Fuente: Consejo de Seguridad Nuclear / Foro Nuclear / Sociedad Nuclear Española / IE University. School of Architecture

----------


## NoRegistrado

Desgraciadamente, eso sólo se pude comprobar con la experiencia.
 Todos los accidentes que han habido tiene bibliotecas enteras sobre su seguridad.

 Saludos. Miguel.

----------


## Jonasino

¿................? Lo de " han habido" me ha gustado.

----------


## NoRegistrado

Es un fallo madrileño que tengo que corregir. Me pasa igual que el típico laísmo/leísmo. Nos hemos criado con ello y cuesta quitárselo. Lo dejaré puesto como penitencia.
Ahora voy a flagelarme por ello.

Saludos. Miguel.

----------


## Jonasino

Ser madrileño es un título y un orgullo.
Asi que lo de la flagelación déjalo para el miercoles de ceniza, que hoy toca carnaval.
Saludos

----------


## NoRegistrado

La frase correcta que se ponía alguna gente en los coches hace muchos años era "Ser español es un orgullo, ser madrileño, un título" Bueno, pues eso. No sabía que se flagelaba gente el Miércoles de ceniza, curioso, no me acuerdo ni de cuando caía.

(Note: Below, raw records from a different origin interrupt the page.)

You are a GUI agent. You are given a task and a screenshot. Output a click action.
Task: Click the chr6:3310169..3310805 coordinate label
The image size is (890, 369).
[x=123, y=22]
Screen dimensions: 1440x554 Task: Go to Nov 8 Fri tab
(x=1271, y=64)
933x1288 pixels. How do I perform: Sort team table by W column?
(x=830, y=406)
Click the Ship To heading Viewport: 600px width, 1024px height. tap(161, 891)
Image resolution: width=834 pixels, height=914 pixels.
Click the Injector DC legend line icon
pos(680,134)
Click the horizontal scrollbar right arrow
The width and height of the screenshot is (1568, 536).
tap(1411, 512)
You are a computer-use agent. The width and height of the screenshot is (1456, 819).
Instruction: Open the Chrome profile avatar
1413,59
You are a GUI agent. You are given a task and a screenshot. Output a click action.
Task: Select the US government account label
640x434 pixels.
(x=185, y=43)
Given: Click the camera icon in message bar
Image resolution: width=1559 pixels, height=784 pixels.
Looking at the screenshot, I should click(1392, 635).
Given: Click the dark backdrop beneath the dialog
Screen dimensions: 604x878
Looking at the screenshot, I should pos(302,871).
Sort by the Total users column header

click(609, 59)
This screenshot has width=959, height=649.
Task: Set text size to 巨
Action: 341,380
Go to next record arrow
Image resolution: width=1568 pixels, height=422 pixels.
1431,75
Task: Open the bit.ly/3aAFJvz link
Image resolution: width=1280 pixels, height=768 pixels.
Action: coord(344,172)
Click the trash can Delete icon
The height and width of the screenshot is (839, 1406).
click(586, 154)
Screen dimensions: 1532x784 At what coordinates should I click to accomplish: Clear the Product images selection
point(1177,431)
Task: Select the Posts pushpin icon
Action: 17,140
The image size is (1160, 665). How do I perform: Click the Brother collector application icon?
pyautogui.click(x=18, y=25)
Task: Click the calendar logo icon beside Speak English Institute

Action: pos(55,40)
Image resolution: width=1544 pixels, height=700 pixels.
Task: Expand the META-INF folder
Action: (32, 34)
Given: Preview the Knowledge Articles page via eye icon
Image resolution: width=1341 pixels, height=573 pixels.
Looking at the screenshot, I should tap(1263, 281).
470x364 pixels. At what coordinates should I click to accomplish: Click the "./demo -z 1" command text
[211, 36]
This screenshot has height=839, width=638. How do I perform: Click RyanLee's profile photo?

 Pues por aportar algo sobre una remota posibilidad de peligro para una central nuclear española, relacionado con terremotos y tsunamis.
Es un ejercicio práctico, según los expertos con pocas posibilidades, pero que ya ha ocurrido.
 El artículo es de un conocido en diversos foros científicos y de otros temas, que escribe bajo el seudónimo de "Yuri Gagarin" y que mantiene un magnífico blog denominado La Pizarra de Yuri.
http://www.lapizarradeyuri.com/2014/...raneo-espanol/

 Ya digo que hay que tomárselo como el propio autor dice, como un ejercicio de imaginación, que las posibilidades son remotísimas. Pero que la seguridad absoluta no la tiene nadie. Un profesor mío decía que es mejor intentar que las consecuencias de algo sean inofensivas antes que pensar que no ocurrirá.

 Por cierto, he llegado a pensar durante un tiempo leyendo a ambos que Yuri era Salut. Me dicen que no, pero yo aún tengo dudas.

Saludos. Miguel.

----------


## Jonasino

> Viernes, 13 Febrero 2015 
>     Última actualización: Viernes, 13 Febrero 2015 
> 
> La sede del Organismo Internacional de la Energía (OIEA) en Viena, ha acogido una conferencia diplomática de la Convención sobre Seguridad Nuclear, que ha contado con una nutrida representación de países (Partes Contratantes de la Convención sobre Seguridad Nuclear) y ha sido inaugurada por el director general del OIEA, Yukiya Amano.
> 
> La delegación española, según informa el Consejo de Seguridad Nuclear (CSN), ha estado formada por el Embajador permanente de España ante Naciones Unidas y los Organismos Internacionales en Viena, Gonzalo de Salazar, y el consejero del Consejo de Seguridad Nuclear, Antonio Gurguí.
> 
> En 2014, durante la sexta reunión de revisión de la Convención sobre Seguridad nuclear, se decidió celebrar una conferencia diplomática, que debía organizarse en el plazo de un año, para analizar la propuesta de enmienda del artículo 18 de la citada Convención formulada por Suiza, relativa a nuevas medidas de seguridad en el diseño y construcción de centrales nucleares.
> 
> ...


Fuente: http://www.foronuclear.org/es/notici...uridad-nuclear

----------